# Source data

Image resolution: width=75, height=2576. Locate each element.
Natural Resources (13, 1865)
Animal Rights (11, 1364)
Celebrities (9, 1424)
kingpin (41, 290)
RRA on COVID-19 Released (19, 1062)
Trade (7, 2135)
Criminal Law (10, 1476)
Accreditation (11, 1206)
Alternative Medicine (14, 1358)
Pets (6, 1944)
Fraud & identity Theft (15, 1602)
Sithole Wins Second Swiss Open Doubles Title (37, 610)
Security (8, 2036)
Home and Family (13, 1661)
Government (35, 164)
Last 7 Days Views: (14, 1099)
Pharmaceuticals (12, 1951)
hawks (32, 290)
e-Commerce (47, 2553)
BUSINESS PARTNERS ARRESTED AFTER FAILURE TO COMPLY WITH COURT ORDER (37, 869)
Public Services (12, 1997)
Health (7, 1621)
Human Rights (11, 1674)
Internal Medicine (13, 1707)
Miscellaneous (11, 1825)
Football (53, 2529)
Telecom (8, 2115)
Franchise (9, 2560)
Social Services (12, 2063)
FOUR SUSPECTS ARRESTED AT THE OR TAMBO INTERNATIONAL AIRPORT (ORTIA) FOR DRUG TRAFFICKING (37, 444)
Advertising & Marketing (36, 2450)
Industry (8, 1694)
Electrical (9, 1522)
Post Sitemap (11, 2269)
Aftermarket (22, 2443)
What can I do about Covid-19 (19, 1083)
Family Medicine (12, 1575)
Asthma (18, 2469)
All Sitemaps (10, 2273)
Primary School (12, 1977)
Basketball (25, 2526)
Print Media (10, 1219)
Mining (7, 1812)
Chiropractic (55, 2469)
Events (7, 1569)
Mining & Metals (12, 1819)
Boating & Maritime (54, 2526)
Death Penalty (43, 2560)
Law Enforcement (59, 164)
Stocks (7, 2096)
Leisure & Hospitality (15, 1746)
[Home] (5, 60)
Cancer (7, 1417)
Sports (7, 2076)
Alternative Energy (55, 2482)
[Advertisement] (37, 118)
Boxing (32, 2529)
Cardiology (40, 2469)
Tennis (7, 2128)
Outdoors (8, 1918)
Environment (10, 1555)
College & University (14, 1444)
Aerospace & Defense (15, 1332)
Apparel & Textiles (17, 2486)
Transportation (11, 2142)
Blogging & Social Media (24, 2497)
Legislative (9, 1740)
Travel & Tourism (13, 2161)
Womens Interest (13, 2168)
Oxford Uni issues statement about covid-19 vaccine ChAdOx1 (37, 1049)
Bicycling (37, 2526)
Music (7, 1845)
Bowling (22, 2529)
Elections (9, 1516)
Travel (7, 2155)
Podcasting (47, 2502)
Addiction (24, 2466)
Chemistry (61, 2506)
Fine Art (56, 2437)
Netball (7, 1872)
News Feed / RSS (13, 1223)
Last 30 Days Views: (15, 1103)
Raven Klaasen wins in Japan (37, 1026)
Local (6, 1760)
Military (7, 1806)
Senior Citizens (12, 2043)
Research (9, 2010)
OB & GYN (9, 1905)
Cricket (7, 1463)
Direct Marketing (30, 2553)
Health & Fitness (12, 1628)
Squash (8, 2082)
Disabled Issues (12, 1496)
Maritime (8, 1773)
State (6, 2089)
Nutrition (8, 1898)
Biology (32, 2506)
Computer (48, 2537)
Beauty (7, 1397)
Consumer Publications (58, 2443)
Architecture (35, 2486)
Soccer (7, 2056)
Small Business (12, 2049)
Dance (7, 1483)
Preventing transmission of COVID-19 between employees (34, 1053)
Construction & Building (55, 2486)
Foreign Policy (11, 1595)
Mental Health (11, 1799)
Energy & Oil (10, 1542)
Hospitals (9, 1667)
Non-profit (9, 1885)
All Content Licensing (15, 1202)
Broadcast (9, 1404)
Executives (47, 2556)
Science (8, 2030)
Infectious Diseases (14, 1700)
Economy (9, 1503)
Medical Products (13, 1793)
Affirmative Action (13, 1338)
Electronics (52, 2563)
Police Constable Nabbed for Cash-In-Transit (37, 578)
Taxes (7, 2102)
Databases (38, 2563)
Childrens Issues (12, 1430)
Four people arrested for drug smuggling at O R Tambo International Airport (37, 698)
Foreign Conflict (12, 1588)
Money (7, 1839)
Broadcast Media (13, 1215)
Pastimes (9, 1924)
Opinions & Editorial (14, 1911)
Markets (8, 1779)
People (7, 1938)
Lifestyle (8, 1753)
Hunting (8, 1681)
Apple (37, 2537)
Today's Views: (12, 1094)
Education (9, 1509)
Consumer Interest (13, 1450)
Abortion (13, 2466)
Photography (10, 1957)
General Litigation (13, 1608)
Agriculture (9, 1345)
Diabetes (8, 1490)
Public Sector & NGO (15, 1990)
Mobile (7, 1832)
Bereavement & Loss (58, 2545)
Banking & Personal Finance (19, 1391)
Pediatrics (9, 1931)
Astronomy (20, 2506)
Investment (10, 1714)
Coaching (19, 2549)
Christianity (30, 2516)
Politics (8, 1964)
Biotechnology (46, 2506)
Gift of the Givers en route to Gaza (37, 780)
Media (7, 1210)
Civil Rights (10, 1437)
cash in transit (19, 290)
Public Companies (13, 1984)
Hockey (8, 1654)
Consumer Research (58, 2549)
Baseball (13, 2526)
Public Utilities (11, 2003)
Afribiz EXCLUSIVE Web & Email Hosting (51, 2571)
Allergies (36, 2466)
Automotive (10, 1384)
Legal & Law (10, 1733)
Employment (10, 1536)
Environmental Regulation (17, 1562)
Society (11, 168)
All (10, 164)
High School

# Directions for this task
The answer must consist of each line in the entries above that includes "Interest".

# Your response
Womens Interest (13, 2168)
Consumer Interest (13, 1450)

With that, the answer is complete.